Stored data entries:
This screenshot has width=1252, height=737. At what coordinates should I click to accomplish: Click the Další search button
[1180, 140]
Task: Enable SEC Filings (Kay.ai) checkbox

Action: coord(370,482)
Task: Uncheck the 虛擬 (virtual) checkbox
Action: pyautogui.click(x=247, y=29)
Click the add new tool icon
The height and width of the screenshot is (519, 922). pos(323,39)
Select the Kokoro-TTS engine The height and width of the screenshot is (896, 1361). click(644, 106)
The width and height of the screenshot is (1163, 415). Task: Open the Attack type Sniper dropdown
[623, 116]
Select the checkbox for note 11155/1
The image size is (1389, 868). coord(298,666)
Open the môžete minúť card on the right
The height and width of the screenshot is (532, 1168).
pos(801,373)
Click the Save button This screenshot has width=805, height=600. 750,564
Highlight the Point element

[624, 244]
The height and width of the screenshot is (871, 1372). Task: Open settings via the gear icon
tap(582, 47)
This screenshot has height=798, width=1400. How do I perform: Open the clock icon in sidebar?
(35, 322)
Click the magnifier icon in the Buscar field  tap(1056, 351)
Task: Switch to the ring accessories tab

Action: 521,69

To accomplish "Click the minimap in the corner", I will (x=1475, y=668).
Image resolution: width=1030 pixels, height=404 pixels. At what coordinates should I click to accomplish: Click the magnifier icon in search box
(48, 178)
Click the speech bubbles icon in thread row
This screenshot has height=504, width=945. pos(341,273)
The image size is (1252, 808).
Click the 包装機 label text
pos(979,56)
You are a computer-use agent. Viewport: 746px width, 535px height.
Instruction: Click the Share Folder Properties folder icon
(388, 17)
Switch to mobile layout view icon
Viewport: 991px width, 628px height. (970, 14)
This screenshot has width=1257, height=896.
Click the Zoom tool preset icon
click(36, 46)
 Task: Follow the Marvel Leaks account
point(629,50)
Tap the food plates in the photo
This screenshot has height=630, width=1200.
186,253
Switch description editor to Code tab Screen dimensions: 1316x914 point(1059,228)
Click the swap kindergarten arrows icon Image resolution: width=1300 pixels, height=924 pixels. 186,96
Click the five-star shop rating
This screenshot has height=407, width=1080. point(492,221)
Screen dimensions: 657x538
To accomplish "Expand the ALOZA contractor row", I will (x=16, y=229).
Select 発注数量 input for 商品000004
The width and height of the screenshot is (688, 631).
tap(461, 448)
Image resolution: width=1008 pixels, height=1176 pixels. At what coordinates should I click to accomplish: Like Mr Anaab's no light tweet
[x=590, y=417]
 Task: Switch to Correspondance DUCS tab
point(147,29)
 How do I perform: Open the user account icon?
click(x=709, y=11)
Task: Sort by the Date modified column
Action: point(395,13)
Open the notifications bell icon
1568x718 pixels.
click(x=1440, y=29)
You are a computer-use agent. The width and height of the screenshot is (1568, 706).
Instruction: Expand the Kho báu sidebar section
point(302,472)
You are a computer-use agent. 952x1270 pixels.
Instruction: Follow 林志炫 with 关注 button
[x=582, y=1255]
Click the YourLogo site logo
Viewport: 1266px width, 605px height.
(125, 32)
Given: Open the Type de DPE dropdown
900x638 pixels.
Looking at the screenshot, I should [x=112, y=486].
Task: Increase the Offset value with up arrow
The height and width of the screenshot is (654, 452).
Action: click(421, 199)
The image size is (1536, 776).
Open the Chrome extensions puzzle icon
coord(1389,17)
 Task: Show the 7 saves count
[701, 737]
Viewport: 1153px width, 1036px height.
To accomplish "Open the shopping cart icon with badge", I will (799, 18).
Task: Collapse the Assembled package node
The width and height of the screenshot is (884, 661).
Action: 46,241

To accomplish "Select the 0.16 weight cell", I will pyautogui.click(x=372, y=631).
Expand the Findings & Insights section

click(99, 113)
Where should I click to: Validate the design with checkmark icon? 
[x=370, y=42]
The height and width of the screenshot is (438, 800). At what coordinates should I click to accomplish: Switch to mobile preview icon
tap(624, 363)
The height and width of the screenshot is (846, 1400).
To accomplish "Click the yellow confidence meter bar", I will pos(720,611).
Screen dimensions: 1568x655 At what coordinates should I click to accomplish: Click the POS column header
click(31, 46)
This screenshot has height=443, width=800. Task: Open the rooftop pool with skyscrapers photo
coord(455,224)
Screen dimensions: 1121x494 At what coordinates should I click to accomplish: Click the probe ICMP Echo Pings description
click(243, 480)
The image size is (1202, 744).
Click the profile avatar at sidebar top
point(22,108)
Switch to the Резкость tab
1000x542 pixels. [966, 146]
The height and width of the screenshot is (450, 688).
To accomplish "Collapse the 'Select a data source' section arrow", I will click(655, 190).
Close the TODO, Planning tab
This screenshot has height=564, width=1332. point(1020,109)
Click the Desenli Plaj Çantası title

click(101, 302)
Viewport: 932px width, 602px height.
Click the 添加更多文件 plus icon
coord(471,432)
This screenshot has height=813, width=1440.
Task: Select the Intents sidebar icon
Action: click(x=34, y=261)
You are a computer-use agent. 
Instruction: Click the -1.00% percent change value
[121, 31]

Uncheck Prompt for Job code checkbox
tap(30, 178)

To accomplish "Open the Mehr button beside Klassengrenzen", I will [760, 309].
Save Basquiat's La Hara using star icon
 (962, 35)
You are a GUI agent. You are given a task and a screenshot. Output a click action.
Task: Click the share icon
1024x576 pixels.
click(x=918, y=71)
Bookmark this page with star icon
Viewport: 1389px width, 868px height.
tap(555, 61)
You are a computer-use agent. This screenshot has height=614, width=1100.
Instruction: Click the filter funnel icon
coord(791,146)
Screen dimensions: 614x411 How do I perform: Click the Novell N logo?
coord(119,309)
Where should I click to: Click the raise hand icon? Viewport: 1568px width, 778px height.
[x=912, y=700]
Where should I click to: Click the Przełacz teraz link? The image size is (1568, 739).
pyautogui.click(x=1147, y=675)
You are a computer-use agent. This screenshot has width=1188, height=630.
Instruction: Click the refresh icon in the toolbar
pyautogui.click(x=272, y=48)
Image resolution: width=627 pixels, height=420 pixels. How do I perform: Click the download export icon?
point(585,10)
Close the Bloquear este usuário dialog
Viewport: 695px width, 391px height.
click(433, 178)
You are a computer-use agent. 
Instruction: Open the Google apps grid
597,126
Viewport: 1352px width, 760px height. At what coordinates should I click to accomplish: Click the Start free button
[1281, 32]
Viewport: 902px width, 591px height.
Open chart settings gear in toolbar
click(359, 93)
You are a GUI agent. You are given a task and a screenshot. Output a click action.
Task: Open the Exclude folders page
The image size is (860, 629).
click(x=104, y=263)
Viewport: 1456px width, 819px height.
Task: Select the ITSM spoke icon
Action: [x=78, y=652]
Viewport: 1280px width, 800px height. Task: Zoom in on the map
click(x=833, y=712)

Problem requirements: The records above should be repeated exactly. Print them all.

Solution to this exercise:
This screenshot has width=1252, height=737. At what coordinates should I click to accomplish: Click the Další search button
[1180, 140]
Task: Enable SEC Filings (Kay.ai) checkbox

Action: coord(370,482)
Task: Uncheck the 虛擬 (virtual) checkbox
Action: pyautogui.click(x=247, y=29)
Click the add new tool icon
The height and width of the screenshot is (519, 922). pos(323,39)
Select the Kokoro-TTS engine The height and width of the screenshot is (896, 1361). click(644, 106)
The width and height of the screenshot is (1163, 415). Task: Open the Attack type Sniper dropdown
[623, 116]
Select the checkbox for note 11155/1
The image size is (1389, 868). coord(298,666)
Open the môžete minúť card on the right
The height and width of the screenshot is (532, 1168).
pos(801,373)
Click the Save button This screenshot has width=805, height=600. 750,564
Highlight the Point element

[624, 244]
The height and width of the screenshot is (871, 1372). Task: Open settings via the gear icon
tap(582, 47)
This screenshot has height=798, width=1400. How do I perform: Open the clock icon in sidebar?
(35, 322)
Click the magnifier icon in the Buscar field  tap(1056, 351)
Task: Switch to the ring accessories tab

Action: 521,69

To accomplish "Click the minimap in the corner", I will (x=1475, y=668).
Image resolution: width=1030 pixels, height=404 pixels. At what coordinates should I click to accomplish: Click the magnifier icon in search box
(48, 178)
Click the speech bubbles icon in thread row
This screenshot has height=504, width=945. pos(341,273)
The image size is (1252, 808).
Click the 包装機 label text
pos(979,56)
You are a computer-use agent. Viewport: 746px width, 535px height.
Instruction: Click the Share Folder Properties folder icon
(388, 17)
Switch to mobile layout view icon
Viewport: 991px width, 628px height. (970, 14)
This screenshot has width=1257, height=896.
Click the Zoom tool preset icon
click(36, 46)
 Task: Follow the Marvel Leaks account
point(629,50)
Tap the food plates in the photo
This screenshot has height=630, width=1200.
186,253
Switch description editor to Code tab Screen dimensions: 1316x914 point(1059,228)
Click the swap kindergarten arrows icon Image resolution: width=1300 pixels, height=924 pixels. 186,96
Click the five-star shop rating
This screenshot has height=407, width=1080. point(492,221)
Screen dimensions: 657x538
To accomplish "Expand the ALOZA contractor row", I will (x=16, y=229).
Select 発注数量 input for 商品000004
The width and height of the screenshot is (688, 631).
tap(461, 448)
Image resolution: width=1008 pixels, height=1176 pixels. At what coordinates should I click to accomplish: Like Mr Anaab's no light tweet
[x=590, y=417]
 Task: Switch to Correspondance DUCS tab
point(147,29)
 How do I perform: Open the user account icon?
click(x=709, y=11)
Task: Sort by the Date modified column
Action: point(395,13)
Open the notifications bell icon
1568x718 pixels.
click(x=1440, y=29)
You are a computer-use agent. The width and height of the screenshot is (1568, 706).
Instruction: Expand the Kho báu sidebar section
point(302,472)
You are a computer-use agent. 952x1270 pixels.
Instruction: Follow 林志炫 with 关注 button
[x=582, y=1255]
Click the YourLogo site logo
Viewport: 1266px width, 605px height.
(125, 32)
Given: Open the Type de DPE dropdown
900x638 pixels.
Looking at the screenshot, I should [x=112, y=486].
Task: Increase the Offset value with up arrow
The height and width of the screenshot is (654, 452).
Action: click(421, 199)
The image size is (1536, 776).
Open the Chrome extensions puzzle icon
coord(1389,17)
 Task: Show the 7 saves count
[701, 737]
Viewport: 1153px width, 1036px height.
To accomplish "Open the shopping cart icon with badge", I will (799, 18).
Task: Collapse the Assembled package node
The width and height of the screenshot is (884, 661).
Action: 46,241

To accomplish "Select the 0.16 weight cell", I will pyautogui.click(x=372, y=631).
Expand the Findings & Insights section

click(99, 113)
Where should I click to: Validate the design with checkmark icon? 
[x=370, y=42]
The height and width of the screenshot is (438, 800). At what coordinates should I click to accomplish: Switch to mobile preview icon
tap(624, 363)
The height and width of the screenshot is (846, 1400).
To accomplish "Click the yellow confidence meter bar", I will pos(720,611).
Screen dimensions: 1568x655 At what coordinates should I click to accomplish: Click the POS column header
click(31, 46)
This screenshot has height=443, width=800. Task: Open the rooftop pool with skyscrapers photo
coord(455,224)
Screen dimensions: 1121x494 At what coordinates should I click to accomplish: Click the probe ICMP Echo Pings description
click(243, 480)
The image size is (1202, 744).
Click the profile avatar at sidebar top
point(22,108)
Switch to the Резкость tab
1000x542 pixels. [966, 146]
The height and width of the screenshot is (450, 688).
To accomplish "Collapse the 'Select a data source' section arrow", I will click(655, 190).
Close the TODO, Planning tab
This screenshot has height=564, width=1332. point(1020,109)
Click the Desenli Plaj Çantası title

click(101, 302)
Viewport: 932px width, 602px height.
Click the 添加更多文件 plus icon
coord(471,432)
This screenshot has height=813, width=1440.
Task: Select the Intents sidebar icon
Action: click(x=34, y=261)
You are a computer-use agent. 
Instruction: Click the -1.00% percent change value
[121, 31]

Uncheck Prompt for Job code checkbox
tap(30, 178)

To accomplish "Open the Mehr button beside Klassengrenzen", I will [760, 309].
Save Basquiat's La Hara using star icon
 (962, 35)
You are a GUI agent. You are given a task and a screenshot. Output a click action.
Task: Click the share icon
1024x576 pixels.
click(x=918, y=71)
Bookmark this page with star icon
Viewport: 1389px width, 868px height.
tap(555, 61)
You are a computer-use agent. This screenshot has height=614, width=1100.
Instruction: Click the filter funnel icon
coord(791,146)
Screen dimensions: 614x411 How do I perform: Click the Novell N logo?
coord(119,309)
Where should I click to: Click the raise hand icon? Viewport: 1568px width, 778px height.
[x=912, y=700]
Where should I click to: Click the Przełacz teraz link? The image size is (1568, 739).
pyautogui.click(x=1147, y=675)
You are a computer-use agent. This screenshot has width=1188, height=630.
Instruction: Click the refresh icon in the toolbar
pyautogui.click(x=272, y=48)
Image resolution: width=627 pixels, height=420 pixels. How do I perform: Click the download export icon?
point(585,10)
Close the Bloquear este usuário dialog
Viewport: 695px width, 391px height.
click(433, 178)
You are a computer-use agent. 
Instruction: Open the Google apps grid
597,126
Viewport: 1352px width, 760px height. At what coordinates should I click to accomplish: Click the Start free button
[1281, 32]
Viewport: 902px width, 591px height.
Open chart settings gear in toolbar
click(359, 93)
You are a GUI agent. You are given a task and a screenshot. Output a click action.
Task: Open the Exclude folders page
The image size is (860, 629).
click(x=104, y=263)
Viewport: 1456px width, 819px height.
Task: Select the ITSM spoke icon
Action: [x=78, y=652]
Viewport: 1280px width, 800px height. Task: Zoom in on the map
click(x=833, y=712)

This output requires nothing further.